• **Data for the task**
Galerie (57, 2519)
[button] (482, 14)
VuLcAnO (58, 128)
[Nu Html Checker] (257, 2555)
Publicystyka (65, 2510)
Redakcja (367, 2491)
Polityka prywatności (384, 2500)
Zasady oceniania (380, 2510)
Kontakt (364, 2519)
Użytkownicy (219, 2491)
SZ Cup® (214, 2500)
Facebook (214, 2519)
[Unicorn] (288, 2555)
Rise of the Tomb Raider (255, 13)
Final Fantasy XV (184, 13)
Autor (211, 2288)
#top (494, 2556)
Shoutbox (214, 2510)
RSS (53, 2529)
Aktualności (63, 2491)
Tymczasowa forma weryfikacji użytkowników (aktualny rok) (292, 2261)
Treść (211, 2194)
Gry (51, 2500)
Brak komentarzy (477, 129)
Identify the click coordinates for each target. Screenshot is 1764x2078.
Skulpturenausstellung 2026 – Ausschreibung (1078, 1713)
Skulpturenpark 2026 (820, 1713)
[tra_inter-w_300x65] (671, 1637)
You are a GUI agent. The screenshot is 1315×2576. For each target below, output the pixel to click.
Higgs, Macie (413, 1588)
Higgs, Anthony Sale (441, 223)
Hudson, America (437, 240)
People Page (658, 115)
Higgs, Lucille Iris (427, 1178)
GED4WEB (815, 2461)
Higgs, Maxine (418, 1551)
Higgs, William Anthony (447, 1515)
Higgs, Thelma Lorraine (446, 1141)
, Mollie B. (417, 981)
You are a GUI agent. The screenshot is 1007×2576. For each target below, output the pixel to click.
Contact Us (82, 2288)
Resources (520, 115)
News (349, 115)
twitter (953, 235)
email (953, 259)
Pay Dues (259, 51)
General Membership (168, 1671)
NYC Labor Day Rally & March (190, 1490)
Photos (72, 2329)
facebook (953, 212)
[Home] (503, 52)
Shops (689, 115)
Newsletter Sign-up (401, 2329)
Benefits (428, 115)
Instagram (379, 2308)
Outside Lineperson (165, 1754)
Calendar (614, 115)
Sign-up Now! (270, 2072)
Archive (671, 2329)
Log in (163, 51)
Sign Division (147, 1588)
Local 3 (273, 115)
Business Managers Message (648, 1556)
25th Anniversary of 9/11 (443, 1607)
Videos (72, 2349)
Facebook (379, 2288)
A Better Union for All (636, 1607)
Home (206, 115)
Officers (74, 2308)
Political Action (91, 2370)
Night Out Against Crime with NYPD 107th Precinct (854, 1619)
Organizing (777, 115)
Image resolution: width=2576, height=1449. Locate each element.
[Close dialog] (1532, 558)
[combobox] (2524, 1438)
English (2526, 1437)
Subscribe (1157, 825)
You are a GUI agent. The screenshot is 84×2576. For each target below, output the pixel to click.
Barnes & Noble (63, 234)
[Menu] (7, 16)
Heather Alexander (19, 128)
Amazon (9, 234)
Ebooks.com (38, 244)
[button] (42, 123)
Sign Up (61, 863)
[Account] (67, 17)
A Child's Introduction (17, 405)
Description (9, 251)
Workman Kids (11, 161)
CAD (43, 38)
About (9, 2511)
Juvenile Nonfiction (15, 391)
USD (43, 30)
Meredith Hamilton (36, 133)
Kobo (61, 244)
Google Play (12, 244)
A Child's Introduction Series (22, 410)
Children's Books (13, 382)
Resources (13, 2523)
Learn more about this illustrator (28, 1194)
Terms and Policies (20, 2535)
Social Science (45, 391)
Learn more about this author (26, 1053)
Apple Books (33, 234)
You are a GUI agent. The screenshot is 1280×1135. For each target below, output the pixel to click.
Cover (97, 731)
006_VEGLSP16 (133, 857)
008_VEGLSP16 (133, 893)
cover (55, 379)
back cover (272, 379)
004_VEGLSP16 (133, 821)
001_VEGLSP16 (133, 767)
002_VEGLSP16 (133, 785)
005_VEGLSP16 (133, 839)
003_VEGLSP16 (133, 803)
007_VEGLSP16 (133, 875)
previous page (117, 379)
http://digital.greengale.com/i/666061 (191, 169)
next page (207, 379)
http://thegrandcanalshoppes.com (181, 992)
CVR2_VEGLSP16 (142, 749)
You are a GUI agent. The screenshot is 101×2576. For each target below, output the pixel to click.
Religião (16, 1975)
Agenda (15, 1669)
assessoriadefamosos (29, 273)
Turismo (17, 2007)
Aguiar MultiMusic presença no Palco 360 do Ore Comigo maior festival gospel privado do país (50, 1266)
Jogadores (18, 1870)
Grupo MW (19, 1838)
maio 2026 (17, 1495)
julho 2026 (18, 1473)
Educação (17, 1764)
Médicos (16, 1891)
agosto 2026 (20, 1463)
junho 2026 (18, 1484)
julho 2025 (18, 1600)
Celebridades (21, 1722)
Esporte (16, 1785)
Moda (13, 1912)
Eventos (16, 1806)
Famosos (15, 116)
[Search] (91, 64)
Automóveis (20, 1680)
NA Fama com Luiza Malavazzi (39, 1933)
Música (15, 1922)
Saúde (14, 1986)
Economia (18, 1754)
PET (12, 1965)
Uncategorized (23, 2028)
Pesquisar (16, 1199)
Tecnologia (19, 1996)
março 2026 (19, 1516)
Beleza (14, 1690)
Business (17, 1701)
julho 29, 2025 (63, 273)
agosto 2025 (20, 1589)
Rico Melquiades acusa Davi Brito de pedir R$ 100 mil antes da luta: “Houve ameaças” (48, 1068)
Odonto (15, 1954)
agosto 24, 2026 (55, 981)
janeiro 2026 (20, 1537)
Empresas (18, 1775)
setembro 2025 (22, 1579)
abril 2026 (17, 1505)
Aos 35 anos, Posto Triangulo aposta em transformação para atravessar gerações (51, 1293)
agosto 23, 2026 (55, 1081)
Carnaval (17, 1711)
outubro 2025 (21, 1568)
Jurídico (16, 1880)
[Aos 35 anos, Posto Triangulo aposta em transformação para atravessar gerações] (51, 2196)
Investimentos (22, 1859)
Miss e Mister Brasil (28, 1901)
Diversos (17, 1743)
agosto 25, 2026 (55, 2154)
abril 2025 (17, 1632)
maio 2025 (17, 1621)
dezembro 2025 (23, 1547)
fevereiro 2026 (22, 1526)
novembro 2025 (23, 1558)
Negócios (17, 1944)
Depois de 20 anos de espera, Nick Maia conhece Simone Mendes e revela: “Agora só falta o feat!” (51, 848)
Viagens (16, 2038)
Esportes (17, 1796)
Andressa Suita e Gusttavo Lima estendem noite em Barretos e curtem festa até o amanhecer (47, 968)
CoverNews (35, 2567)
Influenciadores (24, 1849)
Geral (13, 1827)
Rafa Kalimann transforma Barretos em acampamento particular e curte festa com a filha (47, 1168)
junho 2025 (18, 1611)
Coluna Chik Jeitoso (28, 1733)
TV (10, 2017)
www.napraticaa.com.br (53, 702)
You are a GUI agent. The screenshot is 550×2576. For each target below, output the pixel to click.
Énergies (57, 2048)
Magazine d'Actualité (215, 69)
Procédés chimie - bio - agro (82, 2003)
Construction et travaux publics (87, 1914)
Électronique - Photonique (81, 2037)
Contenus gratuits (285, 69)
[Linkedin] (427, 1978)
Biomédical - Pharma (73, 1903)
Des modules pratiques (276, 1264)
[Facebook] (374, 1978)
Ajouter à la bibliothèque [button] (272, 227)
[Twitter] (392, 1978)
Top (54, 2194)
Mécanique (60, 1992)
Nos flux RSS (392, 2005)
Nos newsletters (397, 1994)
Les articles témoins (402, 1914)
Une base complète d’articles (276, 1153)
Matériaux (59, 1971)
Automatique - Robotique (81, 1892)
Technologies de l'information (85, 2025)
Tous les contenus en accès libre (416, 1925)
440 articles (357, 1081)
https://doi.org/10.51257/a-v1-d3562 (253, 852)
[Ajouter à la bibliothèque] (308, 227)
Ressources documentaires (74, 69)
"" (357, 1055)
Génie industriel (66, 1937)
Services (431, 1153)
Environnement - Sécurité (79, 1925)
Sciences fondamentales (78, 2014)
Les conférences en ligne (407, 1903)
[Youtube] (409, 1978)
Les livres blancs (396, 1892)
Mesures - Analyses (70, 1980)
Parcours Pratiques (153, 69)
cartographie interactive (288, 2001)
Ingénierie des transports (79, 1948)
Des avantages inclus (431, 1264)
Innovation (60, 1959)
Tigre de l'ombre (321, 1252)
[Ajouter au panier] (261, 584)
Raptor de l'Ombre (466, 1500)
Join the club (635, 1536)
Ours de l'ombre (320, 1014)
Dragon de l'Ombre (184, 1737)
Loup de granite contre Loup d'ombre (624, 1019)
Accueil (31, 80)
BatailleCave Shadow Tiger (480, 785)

• **Exercise details**
Going back over the entries above, copy word for word every line from the one that has "Saúde (14, 1986)" on through the one that has "440 articles (357, 1081)".

• **Task output**
Saúde (14, 1986)
Economia (18, 1754)
PET (12, 1965)
Uncategorized (23, 2028)
Pesquisar (16, 1199)
Tecnologia (19, 1996)
março 2026 (19, 1516)
Beleza (14, 1690)
Business (17, 1701)
julho 29, 2025 (63, 273)
agosto 2025 (20, 1589)
Rico Melquiades acusa Davi Brito de pedir R$ 100 mil antes da luta: “Houve ameaças” (48, 1068)
Odonto (15, 1954)
agosto 24, 2026 (55, 981)
janeiro 2026 (20, 1537)
Empresas (18, 1775)
setembro 2025 (22, 1579)
abril 2026 (17, 1505)
Aos 35 anos, Posto Triangulo aposta em transformação para atravessar gerações (51, 1293)
agosto 23, 2026 (55, 1081)
Carnaval (17, 1711)
outubro 2025 (21, 1568)
Jurídico (16, 1880)
[Aos 35 anos, Posto Triangulo aposta em transformação para atravessar gerações] (51, 2196)
Investimentos (22, 1859)
Miss e Mister Brasil (28, 1901)
Diversos (17, 1743)
agosto 25, 2026 (55, 2154)
abril 2025 (17, 1632)
maio 2025 (17, 1621)
dezembro 2025 (23, 1547)
fevereiro 2026 (22, 1526)
novembro 2025 (23, 1558)
Negócios (17, 1944)
Depois de 20 anos de espera, Nick Maia conhece Simone Mendes e revela: “Agora só falta o feat!” (51, 848)
Viagens (16, 2038)
Esportes (17, 1796)
Andressa Suita e Gusttavo Lima estendem noite em Barretos e curtem festa até o amanhecer (47, 968)
CoverNews (35, 2567)
Influenciadores (24, 1849)
Geral (13, 1827)
Rafa Kalimann transforma Barretos em acampamento particular e curte festa com a filha (47, 1168)
junho 2025 (18, 1611)
Coluna Chik Jeitoso (28, 1733)
TV (10, 2017)
www.napraticaa.com.br (53, 702)
You are a GUI agent. The screenshot is 550×2576. For each target below, output the pixel to click.
Énergies (57, 2048)
Magazine d'Actualité (215, 69)
Procédés chimie - bio - agro (82, 2003)
Construction et travaux publics (87, 1914)
Électronique - Photonique (81, 2037)
Contenus gratuits (285, 69)
[Linkedin] (427, 1978)
Biomédical - Pharma (73, 1903)
Des modules pratiques (276, 1264)
[Facebook] (374, 1978)
Ajouter à la bibliothèque [button] (272, 227)
[Twitter] (392, 1978)
Top (54, 2194)
Mécanique (60, 1992)
Nos flux RSS (392, 2005)
Nos newsletters (397, 1994)
Les articles témoins (402, 1914)
Une base complète d’articles (276, 1153)
Matériaux (59, 1971)
Automatique - Robotique (81, 1892)
Technologies de l'information (85, 2025)
Tous les contenus en accès libre (416, 1925)
440 articles (357, 1081)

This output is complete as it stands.